* _Task instructions_
Repeat the rows below word for word, leaving out the pictures.

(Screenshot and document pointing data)
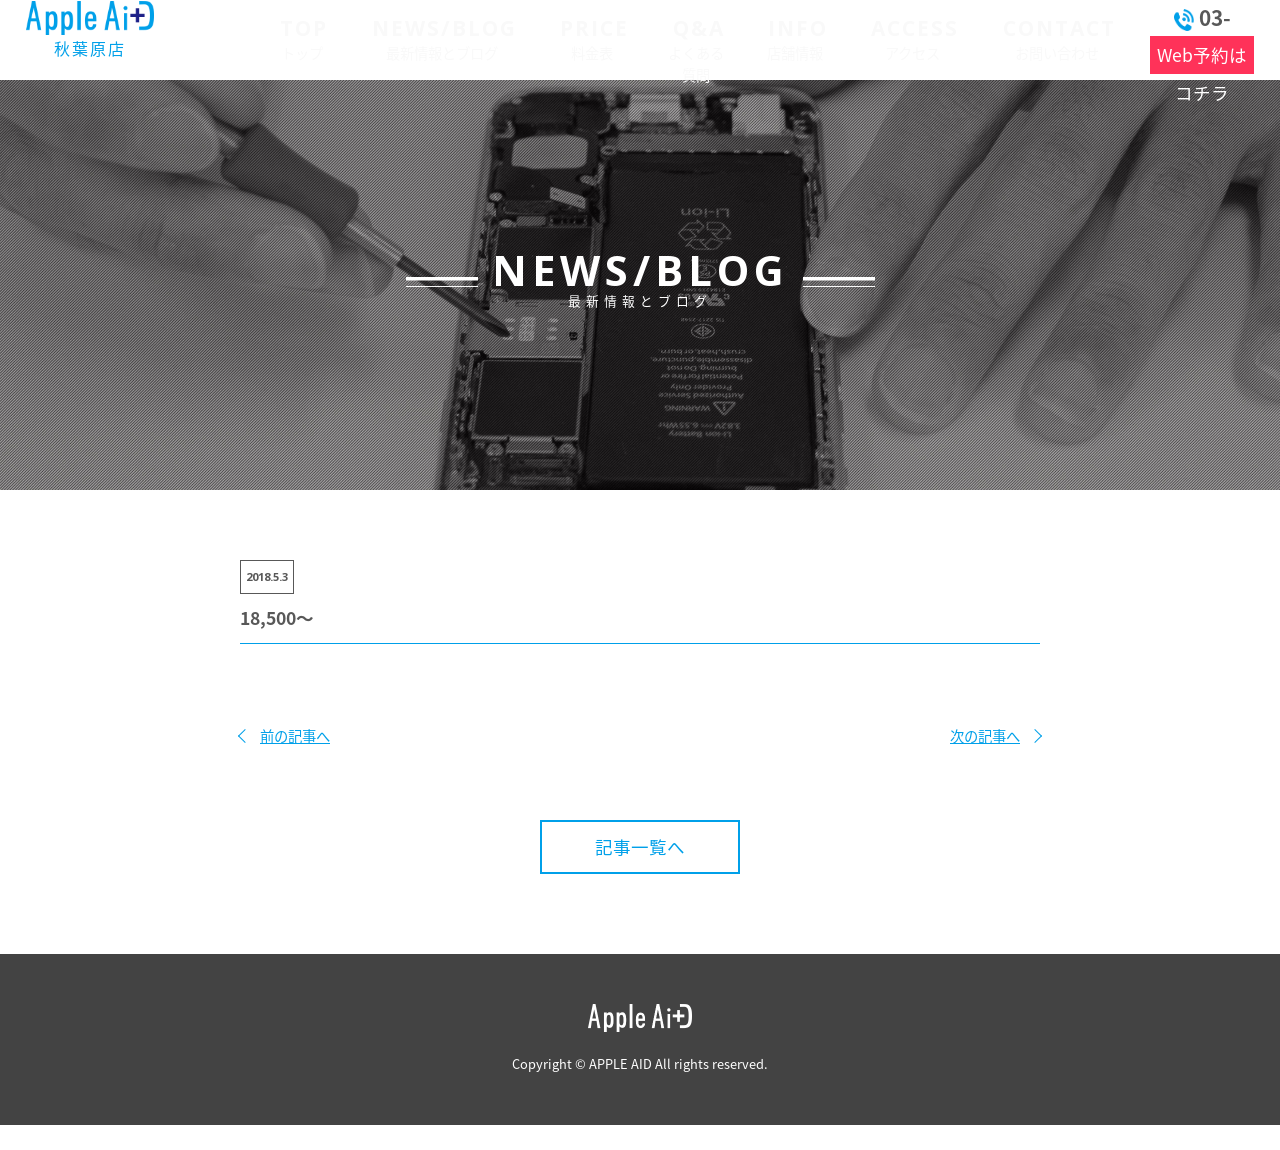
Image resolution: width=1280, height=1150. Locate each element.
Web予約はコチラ (1174, 55)
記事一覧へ (640, 847)
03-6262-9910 (1173, 17)
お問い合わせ (992, 37)
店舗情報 (752, 37)
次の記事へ (985, 736)
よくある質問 (654, 37)
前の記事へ (295, 736)
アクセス (859, 37)
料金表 (551, 37)
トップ (282, 37)
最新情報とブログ (411, 37)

* _The completed task_
Image resolution: width=1280, height=1150. Locate each element.
Web予約はコチラ (1174, 55)
記事一覧へ (640, 847)
03-6262-9910 (1173, 17)
お問い合わせ (992, 37)
店舗情報 (752, 37)
次の記事へ (985, 736)
よくある質問 (654, 37)
前の記事へ (295, 736)
アクセス (859, 37)
料金表 (551, 37)
トップ (282, 37)
最新情報とブログ (411, 37)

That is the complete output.